• [Document section]:
Nazir Khan has co-led the formation of the Minnesota Environmental Justice Table, where he is helping to build and weave together a growing movement led by frontline communities for a regenerative, caring, and sustainable society — and against the sacrifice of these communities for profit. He has been involved over the last 15 years in the climate, labor, and HIV/AIDS movements and borne witness to these movements transforming society, often starting with a few individuals working on some local issue.
Dr. Shekela Wanyama (she/her/hers) Dr. Shekela Wanyama (she/her/hers) builds community through crafting innovative and meaningful choral experiences. She is passionate about building a 21st century practice of art music that is inclusive, engaging, honest, and brave. A freelance conductor-educator based in Minneapolis, Dr. Wanyama serves on the faculties of the University of Minnesota and Hamline University, and the music staff at Unity Church-Unitarian.
Ruby DeBellis graduated from the Humphrey School of Public Affairs with a Master’s of Science in Science, Technology, and Environmental Policy (MS-STEP) in 2023. She got connected with the EJ Table and Humanities Without Walls (HWW) work through the EJW class in her final semester of her Master’s program, and stayed on after graduation as a research assistant. She now serves as a HWW consultant for the project, in addition to working full-time at a strategic communications firm in their Public Affairs department, where her work focuses on clean energy, housing, and environmental justice communications.

• [Input data]:
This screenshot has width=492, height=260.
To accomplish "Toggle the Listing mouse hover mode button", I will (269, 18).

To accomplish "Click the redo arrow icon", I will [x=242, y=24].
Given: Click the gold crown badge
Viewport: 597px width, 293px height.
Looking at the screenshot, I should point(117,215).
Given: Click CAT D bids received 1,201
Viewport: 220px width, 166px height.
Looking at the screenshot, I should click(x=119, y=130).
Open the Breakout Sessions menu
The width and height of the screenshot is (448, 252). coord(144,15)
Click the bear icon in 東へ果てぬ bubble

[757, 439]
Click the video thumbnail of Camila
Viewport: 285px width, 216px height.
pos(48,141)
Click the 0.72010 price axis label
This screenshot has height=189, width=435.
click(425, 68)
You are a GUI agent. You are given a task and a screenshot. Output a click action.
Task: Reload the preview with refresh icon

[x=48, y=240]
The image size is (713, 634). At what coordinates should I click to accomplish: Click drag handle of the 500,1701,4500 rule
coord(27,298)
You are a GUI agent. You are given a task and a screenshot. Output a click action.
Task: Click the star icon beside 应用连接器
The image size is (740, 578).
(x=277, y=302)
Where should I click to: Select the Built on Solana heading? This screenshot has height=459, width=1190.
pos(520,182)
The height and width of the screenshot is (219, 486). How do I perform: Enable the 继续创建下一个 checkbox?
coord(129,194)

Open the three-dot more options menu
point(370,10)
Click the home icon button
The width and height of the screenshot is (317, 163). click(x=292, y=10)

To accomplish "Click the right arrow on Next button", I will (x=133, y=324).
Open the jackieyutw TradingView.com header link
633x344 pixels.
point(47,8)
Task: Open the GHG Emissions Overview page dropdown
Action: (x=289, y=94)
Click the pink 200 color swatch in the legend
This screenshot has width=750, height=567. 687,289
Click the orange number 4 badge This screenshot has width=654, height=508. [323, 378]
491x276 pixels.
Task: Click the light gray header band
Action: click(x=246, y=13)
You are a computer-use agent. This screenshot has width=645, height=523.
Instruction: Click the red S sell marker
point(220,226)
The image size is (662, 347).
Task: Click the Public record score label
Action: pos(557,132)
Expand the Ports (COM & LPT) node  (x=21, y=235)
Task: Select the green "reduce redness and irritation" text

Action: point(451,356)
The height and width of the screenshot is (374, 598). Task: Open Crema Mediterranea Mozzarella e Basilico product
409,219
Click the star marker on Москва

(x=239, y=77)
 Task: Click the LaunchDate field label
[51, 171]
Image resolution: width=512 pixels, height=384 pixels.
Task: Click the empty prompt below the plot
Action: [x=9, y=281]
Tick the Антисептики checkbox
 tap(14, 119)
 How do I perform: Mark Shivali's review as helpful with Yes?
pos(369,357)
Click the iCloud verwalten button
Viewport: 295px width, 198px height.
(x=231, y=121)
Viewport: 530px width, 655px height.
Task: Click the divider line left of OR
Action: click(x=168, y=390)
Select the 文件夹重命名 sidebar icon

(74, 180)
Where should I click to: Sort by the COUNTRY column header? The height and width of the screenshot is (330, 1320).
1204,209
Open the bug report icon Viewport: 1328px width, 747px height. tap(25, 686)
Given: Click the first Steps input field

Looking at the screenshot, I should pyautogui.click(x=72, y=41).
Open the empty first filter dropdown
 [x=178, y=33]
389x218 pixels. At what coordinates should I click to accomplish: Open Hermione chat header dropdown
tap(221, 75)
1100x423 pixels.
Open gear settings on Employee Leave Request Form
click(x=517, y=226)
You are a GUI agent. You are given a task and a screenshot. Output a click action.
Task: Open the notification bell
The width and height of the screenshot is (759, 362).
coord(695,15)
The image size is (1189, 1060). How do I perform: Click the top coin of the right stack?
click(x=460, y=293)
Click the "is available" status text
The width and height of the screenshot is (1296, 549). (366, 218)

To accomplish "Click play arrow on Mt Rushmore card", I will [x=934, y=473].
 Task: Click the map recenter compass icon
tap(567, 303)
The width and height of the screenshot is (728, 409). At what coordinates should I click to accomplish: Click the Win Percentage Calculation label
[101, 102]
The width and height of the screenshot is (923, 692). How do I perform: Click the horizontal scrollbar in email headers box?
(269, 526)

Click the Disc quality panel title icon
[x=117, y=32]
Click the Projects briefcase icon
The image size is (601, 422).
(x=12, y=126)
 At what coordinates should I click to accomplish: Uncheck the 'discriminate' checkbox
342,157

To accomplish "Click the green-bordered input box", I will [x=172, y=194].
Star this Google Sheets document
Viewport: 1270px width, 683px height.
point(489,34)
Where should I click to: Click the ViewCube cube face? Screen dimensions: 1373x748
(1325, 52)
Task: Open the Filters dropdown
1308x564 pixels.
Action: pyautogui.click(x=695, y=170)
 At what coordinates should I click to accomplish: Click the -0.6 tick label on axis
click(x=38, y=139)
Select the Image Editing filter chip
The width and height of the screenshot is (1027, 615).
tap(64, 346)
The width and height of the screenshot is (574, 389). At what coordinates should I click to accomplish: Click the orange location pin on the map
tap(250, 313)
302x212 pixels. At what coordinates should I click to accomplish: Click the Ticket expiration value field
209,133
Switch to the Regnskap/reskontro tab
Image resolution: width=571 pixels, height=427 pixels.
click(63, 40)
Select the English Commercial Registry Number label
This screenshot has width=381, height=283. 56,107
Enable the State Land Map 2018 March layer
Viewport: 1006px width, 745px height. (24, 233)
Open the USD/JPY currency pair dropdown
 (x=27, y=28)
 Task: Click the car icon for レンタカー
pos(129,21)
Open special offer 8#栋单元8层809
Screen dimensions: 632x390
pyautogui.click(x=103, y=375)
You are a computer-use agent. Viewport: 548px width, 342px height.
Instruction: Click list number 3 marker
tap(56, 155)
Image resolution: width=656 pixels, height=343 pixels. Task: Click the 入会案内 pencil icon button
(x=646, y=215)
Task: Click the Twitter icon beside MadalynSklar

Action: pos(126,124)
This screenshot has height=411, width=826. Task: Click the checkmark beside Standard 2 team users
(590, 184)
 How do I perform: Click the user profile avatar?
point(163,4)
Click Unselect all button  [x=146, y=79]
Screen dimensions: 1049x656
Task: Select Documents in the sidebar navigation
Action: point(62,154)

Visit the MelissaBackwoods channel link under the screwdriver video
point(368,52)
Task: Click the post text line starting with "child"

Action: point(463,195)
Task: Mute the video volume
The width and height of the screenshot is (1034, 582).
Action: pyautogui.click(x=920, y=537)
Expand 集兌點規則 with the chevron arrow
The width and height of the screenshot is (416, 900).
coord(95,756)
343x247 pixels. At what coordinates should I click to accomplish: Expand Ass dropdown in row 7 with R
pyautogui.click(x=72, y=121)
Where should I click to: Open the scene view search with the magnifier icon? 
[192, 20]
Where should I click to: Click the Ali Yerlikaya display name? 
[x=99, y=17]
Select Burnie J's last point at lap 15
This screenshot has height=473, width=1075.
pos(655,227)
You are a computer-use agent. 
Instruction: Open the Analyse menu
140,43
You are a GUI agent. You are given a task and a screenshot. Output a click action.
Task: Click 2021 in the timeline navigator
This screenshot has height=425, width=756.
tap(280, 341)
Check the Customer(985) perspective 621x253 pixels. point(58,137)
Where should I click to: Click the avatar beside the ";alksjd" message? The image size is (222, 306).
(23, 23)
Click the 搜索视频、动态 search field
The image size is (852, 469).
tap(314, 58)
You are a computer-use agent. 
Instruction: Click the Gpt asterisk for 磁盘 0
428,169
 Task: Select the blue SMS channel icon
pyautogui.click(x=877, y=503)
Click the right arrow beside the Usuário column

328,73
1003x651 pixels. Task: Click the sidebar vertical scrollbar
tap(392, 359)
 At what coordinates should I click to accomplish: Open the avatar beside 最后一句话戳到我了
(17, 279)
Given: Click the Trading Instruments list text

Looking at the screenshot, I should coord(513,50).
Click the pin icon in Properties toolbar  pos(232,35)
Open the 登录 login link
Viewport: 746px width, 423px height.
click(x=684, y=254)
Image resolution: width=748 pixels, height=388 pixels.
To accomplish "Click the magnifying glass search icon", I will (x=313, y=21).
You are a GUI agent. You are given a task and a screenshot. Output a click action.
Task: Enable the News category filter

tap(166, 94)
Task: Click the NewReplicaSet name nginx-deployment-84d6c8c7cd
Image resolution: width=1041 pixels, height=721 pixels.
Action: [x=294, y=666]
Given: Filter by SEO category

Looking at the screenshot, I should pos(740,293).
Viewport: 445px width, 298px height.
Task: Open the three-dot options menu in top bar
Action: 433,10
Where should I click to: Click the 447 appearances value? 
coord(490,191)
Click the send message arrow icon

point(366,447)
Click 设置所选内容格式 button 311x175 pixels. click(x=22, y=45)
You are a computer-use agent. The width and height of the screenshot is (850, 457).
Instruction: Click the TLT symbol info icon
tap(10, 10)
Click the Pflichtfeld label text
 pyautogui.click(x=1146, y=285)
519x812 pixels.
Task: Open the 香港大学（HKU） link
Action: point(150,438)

• [Try it]: Please continue the biographies of people involved with the Minnesota Environmental Justice Table, shown above before the records, starting after the last sentence given.

• [Response]:
Jasmine Adam is a dual MPH/MUPR student at the university of Minnesota. Her research includes cervical precancerous lesions of women infected with HIV, E1 detection using pap smear samples, and interested in vaccinology, global health, reproductive health rights, and infectious diseases.
Hannah Jo King (she/they) is a PhD candidate in Natural Resources Science & Management at the University of Minnesota-Twin Cities. Their dissertation is on environmental justice, specifically in tribally-driven research with Wild Rice and in Black homesteading communities of Oklahoma.
Laura Bell is the Center Administrator for the Interdisciplinary Center for the Study of Global Change (ICGC). She is honored to be supporting the EJW initiative with administrative and logistical functions.